■ **YOUR OBJECTIVE**
Format every line of the items below as a JSON list of strings, one string per line, omitting blank lines.
──────── EXERCISE MATERIALS ────────
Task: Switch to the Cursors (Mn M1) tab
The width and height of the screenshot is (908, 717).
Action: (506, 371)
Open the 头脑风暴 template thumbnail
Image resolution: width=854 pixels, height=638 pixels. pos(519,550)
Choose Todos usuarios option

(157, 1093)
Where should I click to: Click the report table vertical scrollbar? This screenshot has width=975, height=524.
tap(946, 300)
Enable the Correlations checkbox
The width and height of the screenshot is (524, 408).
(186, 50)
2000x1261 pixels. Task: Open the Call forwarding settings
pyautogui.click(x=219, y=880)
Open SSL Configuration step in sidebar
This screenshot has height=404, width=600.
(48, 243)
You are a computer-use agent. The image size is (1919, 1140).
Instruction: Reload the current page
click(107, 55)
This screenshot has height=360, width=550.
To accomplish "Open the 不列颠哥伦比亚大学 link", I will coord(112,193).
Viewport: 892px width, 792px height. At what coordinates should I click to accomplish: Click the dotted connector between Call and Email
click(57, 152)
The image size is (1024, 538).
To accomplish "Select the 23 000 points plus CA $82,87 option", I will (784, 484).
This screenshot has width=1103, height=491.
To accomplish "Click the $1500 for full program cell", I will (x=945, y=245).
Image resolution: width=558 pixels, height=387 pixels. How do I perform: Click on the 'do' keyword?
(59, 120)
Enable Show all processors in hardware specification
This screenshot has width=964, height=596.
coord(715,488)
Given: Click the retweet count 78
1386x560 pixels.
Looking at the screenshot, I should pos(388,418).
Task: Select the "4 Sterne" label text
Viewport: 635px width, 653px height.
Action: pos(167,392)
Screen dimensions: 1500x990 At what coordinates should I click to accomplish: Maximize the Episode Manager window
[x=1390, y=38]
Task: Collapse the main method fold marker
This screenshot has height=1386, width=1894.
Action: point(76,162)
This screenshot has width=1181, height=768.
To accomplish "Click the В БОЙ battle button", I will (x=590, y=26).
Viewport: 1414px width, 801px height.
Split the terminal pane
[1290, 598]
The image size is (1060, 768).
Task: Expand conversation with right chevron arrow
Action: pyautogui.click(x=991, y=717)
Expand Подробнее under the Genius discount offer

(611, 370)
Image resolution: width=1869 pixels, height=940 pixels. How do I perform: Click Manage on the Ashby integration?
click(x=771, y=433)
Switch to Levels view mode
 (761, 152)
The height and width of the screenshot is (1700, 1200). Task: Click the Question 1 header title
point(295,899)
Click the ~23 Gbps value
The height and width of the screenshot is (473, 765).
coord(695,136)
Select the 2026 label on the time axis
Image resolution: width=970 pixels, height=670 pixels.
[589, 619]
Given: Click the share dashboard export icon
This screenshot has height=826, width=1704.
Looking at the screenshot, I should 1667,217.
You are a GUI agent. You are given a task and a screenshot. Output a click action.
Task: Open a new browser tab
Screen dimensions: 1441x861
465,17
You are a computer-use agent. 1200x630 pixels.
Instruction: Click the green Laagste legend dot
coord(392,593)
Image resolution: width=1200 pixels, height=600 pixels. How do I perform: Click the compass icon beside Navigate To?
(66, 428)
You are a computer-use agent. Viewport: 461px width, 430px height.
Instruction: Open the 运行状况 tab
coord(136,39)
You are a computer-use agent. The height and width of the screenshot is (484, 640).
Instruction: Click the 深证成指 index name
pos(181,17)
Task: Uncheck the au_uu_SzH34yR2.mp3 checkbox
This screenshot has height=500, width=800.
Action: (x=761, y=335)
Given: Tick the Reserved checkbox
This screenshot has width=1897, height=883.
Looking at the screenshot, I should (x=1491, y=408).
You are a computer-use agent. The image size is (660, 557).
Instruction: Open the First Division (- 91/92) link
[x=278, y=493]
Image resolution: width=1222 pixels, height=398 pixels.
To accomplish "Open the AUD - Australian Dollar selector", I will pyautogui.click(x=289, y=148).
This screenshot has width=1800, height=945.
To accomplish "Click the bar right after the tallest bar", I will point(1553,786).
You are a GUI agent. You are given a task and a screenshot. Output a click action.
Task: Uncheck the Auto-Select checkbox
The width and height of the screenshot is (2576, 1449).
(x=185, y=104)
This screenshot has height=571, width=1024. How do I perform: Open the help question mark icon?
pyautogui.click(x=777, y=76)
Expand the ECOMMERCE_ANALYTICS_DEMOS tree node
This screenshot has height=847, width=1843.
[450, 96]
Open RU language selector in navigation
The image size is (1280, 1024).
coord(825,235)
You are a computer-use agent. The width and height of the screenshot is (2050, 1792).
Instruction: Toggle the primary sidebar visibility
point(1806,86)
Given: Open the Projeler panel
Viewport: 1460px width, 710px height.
────────
■ **ANSWER IN FULL**
[
  "Task: Switch to the Cursors (Mn M1) tab",
  "The width and height of the screenshot is (908, 717).",
  "Action: (506, 371)",
  "Open the 头脑风暴 template thumbnail",
  "Image resolution: width=854 pixels, height=638 pixels. pos(519,550)",
  "Choose Todos usuarios option",
  "(157, 1093)",
  "Where should I click to: Click the report table vertical scrollbar? This screenshot has width=975, height=524.",
  "tap(946, 300)",
  "Enable the Correlations checkbox",
  "The width and height of the screenshot is (524, 408).",
  "(186, 50)",
  "2000x1261 pixels. Task: Open the Call forwarding settings",
  "pyautogui.click(x=219, y=880)",
  "Open SSL Configuration step in sidebar",
  "This screenshot has height=404, width=600.",
  "(48, 243)",
  "You are a computer-use agent. The image size is (1919, 1140).",
  "Instruction: Reload the current page",
  "click(107, 55)",
  "This screenshot has height=360, width=550.",
  "To accomplish \"Open the 不列颠哥伦比亚大学 link\", I will coord(112,193).",
  "Viewport: 892px width, 792px height. At what coordinates should I click to accomplish: Click the dotted connector between Call and Email",
  "click(57, 152)",
  "The image size is (1024, 538).",
  "To accomplish \"Select the 23 000 points plus CA $82,87 option\", I will (784, 484).",
  "This screenshot has width=1103, height=491.",
  "To accomplish \"Click the $1500 for full program cell\", I will (x=945, y=245).",
  "Image resolution: width=558 pixels, height=387 pixels. How do I perform: Click on the 'do' keyword?",
  "(59, 120)",
  "Enable Show all processors in hardware specification",
  "This screenshot has width=964, height=596.",
  "coord(715,488)",
  "Given: Click the retweet count 78",
  "1386x560 pixels.",
  "Looking at the screenshot, I should pos(388,418).",
  "Task: Select the \"4 Sterne\" label text",
  "Viewport: 635px width, 653px height.",
  "Action: pos(167,392)",
  "Screen dimensions: 1500x990 At what coordinates should I click to accomplish: Maximize the Episode Manager window",
  "[x=1390, y=38]",
  "Task: Collapse the main method fold marker",
  "This screenshot has height=1386, width=1894.",
  "Action: point(76,162)",
  "This screenshot has width=1181, height=768.",
  "To accomplish \"Click the В БОЙ battle button\", I will (x=590, y=26).",
  "Viewport: 1414px width, 801px height.",
  "Split the terminal pane",
  "[1290, 598]",
  "The image size is (1060, 768).",
  "Task: Expand conversation with right chevron arrow",
  "Action: pyautogui.click(x=991, y=717)",
  "Expand Подробнее under the Genius discount offer",
  "(611, 370)",
  "Image resolution: width=1869 pixels, height=940 pixels. How do I perform: Click Manage on the Ashby integration?",
  "click(x=771, y=433)",
  "Switch to Levels view mode",
  " (761, 152)",
  "The height and width of the screenshot is (1700, 1200). Task: Click the Question 1 header title",
  "point(295,899)",
  "Click the ~23 Gbps value",
  "The height and width of the screenshot is (473, 765).",
  "coord(695,136)",
  "Select the 2026 label on the time axis",
  "Image resolution: width=970 pixels, height=670 pixels.",
  "[589, 619]",
  "Given: Click the share dashboard export icon",
  "This screenshot has height=826, width=1704.",
  "Looking at the screenshot, I should 1667,217.",
  "You are a GUI agent. You are given a task and a screenshot. Output a click action.",
  "Task: Open a new browser tab",
  "Screen dimensions: 1441x861",
  "465,17",
  "You are a computer-use agent. 1200x630 pixels.",
  "Instruction: Click the green Laagste legend dot",
  "coord(392,593)",
  "Image resolution: width=1200 pixels, height=600 pixels. How do I perform: Click the compass icon beside Navigate To?",
  "(66, 428)",
  "You are a computer-use agent. Viewport: 461px width, 430px height.",
  "Instruction: Open the 运行状况 tab",
  "coord(136,39)",
  "You are a computer-use agent. The height and width of the screenshot is (484, 640).",
  "Instruction: Click the 深证成指 index name",
  "pos(181,17)",
  "Task: Uncheck the au_uu_SzH34yR2.mp3 checkbox",
  "This screenshot has height=500, width=800.",
  "Action: (x=761, y=335)",
  "Given: Tick the Reserved checkbox",
  "This screenshot has width=1897, height=883.",
  "Looking at the screenshot, I should (x=1491, y=408).",
  "You are a computer-use agent. The image size is (660, 557).",
  "Instruction: Open the First Division (- 91/92) link",
  "[x=278, y=493]",
  "Image resolution: width=1222 pixels, height=398 pixels.",
  "To accomplish \"Open the AUD - Australian Dollar selector\", I will pyautogui.click(x=289, y=148).",
  "This screenshot has width=1800, height=945.",
  "To accomplish \"Click the bar right after the tallest bar\", I will point(1553,786).",
  "You are a GUI agent. You are given a task and a screenshot. Output a click action.",
  "Task: Uncheck the Auto-Select checkbox",
  "The width and height of the screenshot is (2576, 1449).",
  "(x=185, y=104)",
  "This screenshot has height=571, width=1024. How do I perform: Open the help question mark icon?",
  "pyautogui.click(x=777, y=76)",
  "Expand the ECOMMERCE_ANALYTICS_DEMOS tree node",
  "This screenshot has height=847, width=1843.",
  "[450, 96]",
  "Open RU language selector in navigation",
  "The image size is (1280, 1024).",
  "coord(825,235)",
  "You are a computer-use agent. The width and height of the screenshot is (2050, 1792).",
  "Instruction: Toggle the primary sidebar visibility",
  "point(1806,86)",
  "Given: Open the Projeler panel",
  "Viewport: 1460px width, 710px height."
]